Mark Hill, Crime Thriller Fella

“While reading this novel about life in Stalin’s Soviet Russia, I was reminded very strongly of Solzhenitsyn’s book The Gulag Archipelago. This is a powerful story of love and betrayal, of friendship and hatred. It introduces crime fiction fans to an unfamiliar world, with what seems to me great insight into that particular historical period. A cracking read with a strong moral message.”
Marina Sofia, Crime Fiction Lover
★★★★

“Taussig doesn’t flinch from portraying life in Kolyma in bleak, grisly detail, yet in a matter-of-fact way that makes it all the more powerful. The novel is a compelling portrayal of a nightmarish period of history. Aleksei’s role as everyman reminds us that the horrors of Soviet Russia affected everyone, and Taussig paints an effective portrait of an ordinary man driven to the most extreme actions.”
Gareth Watkins, Killing Time

“The violence, poverty and the terror of ordinary people in this era are very graphically portrayed.
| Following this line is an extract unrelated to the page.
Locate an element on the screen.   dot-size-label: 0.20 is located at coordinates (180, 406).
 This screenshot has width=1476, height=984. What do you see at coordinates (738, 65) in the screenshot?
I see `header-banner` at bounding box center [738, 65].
Recommended as an interesting read.”
Susan White, Euro Crime

“I was hoping for another Stellar Stalinesque Story – and my God doesn’t Taussig deliver. In short, I loved The Distinguished Assassin. This is a must for anyone who loves a fallible hero – it’s a veritable vodka-soaked voyage of blood and redemption.”
Liam Tarry, The Book Boy

“We follow Aleksei’s journey though the harsh conditions of the prison to his release and his realisation that he has to kill these men. He has to put aside his conscience in order to carry out the task and we see his character change as he goes about the assassinations. The book is brutal, it really portrays the harsh conditions Aleksei has to face in the Gulag and you can really feel the cold biting into your soul. It gives you an insight into how a person can change in order to survive and the terror that Soviet citizens must have faced every day. A riveting book with an unexpected twist at the end, definitely a must read.”